Conclusioni e soluzioni operative
Alla luce di quanto precedentemente illustrato, pare possibile trarre alcune conclusioni:
- agli effetti dell’applicazione dell’imposta di registro, la base imponibile della cessione di azienda si determina in base al valore netto dei beni trasferiti (i.e. attività meno passività);
- a tal fine, il corrispettivo dichiarato dalle parti nell’atto (cui è riferita l’iniziale liquidazione dell’imposta a sensi dell’art. 51, comma 1, D.P.R. 131/1986), deve essere parametrato a tale valore netto;eventuali passività aziendali accollate all’acquirente, ma non scomputate dal corrispettivo concorrono a formare la base imponibile a sensi dell’art. 43, comma 2, D.P.R. 131/1986;
- il controllo in merito alla inerenza al compendio aziendale trasferito delle passività oggetto di scomputo è rimesso all’esercizio del potere di accertamento da parte degli Uffici fiscali.

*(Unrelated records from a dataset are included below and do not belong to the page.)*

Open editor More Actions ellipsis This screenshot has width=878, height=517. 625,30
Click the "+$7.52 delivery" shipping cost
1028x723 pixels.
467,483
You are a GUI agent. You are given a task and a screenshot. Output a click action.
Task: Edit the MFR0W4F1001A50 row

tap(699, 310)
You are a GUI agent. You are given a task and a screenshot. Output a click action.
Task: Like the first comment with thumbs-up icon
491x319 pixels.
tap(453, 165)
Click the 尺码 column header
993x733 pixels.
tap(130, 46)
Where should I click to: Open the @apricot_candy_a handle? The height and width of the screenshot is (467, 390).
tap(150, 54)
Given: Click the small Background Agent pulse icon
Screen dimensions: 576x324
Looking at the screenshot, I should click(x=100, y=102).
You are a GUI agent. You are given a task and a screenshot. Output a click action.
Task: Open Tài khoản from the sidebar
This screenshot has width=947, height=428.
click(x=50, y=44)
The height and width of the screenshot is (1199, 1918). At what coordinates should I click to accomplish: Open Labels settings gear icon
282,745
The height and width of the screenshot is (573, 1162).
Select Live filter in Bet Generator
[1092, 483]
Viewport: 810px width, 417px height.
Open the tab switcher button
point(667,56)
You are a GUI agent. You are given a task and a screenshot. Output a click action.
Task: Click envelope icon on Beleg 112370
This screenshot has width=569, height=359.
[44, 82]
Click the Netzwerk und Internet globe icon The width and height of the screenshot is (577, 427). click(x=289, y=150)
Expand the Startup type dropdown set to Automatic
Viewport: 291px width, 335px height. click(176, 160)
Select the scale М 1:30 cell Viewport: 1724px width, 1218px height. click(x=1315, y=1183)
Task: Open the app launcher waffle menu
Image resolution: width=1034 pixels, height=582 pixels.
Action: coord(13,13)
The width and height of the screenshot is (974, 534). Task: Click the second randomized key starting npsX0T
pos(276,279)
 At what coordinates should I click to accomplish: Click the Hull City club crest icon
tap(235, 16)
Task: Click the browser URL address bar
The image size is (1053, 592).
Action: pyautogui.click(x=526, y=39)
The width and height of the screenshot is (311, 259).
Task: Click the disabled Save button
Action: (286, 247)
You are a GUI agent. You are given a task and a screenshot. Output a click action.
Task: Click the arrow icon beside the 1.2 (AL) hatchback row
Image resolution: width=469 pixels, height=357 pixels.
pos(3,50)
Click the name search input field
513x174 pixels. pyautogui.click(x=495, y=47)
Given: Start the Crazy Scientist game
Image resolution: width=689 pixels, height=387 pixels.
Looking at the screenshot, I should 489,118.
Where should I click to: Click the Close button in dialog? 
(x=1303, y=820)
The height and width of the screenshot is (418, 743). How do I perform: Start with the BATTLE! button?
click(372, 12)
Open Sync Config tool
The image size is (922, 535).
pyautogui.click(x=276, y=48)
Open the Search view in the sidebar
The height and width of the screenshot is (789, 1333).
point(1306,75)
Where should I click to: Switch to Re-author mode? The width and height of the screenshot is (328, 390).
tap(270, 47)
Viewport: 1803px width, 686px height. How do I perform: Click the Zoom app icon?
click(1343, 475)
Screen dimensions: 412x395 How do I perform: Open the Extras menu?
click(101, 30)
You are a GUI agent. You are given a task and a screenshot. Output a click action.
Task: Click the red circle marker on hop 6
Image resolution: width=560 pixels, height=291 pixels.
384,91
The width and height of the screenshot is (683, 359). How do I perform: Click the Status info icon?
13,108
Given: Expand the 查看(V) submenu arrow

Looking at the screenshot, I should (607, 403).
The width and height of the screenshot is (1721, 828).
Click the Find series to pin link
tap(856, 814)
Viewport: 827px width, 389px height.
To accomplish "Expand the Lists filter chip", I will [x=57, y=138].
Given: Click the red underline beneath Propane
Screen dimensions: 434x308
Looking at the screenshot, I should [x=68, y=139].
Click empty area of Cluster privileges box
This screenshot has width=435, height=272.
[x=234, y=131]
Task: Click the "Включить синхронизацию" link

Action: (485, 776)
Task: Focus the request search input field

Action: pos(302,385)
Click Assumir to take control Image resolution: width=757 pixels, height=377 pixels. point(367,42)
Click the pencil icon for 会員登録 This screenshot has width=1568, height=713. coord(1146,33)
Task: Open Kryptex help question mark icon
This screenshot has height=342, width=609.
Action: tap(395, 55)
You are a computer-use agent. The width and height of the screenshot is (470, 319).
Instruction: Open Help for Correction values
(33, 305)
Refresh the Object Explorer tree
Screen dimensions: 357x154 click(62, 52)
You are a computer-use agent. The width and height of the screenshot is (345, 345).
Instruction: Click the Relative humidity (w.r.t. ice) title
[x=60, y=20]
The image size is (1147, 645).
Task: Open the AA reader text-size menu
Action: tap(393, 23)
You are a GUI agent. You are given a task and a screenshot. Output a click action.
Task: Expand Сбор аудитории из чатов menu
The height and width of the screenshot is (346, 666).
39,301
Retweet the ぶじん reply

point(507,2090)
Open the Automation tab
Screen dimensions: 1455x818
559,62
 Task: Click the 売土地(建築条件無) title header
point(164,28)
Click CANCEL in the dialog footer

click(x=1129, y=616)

Dal punto di vista operativo, è opportuna l’adozione di clausole contrattuali che, a prescindere dalla concreta formulazione, siano idonee ad evitare un’errata interpretazione dell’atto da parte dell’ufficio con conseguenti fraintendimenti in sede di accertamento; a tal fine, conformemente alle conclusioni sopra esposte, sembra opportuno evitare clausole contrattuali:
- che deducano l’accollo delle passività aziendali quale semplice modalità di pagamento del corrispettivo;che rechino la dichiarazione di un corrispettivo “al lordo” delle passività trasferite;
- che indichino quale “valore dell’azienda” l’”attivo aziendale” o che equiparino l’”attivo aziendale” al “corrispettivo”.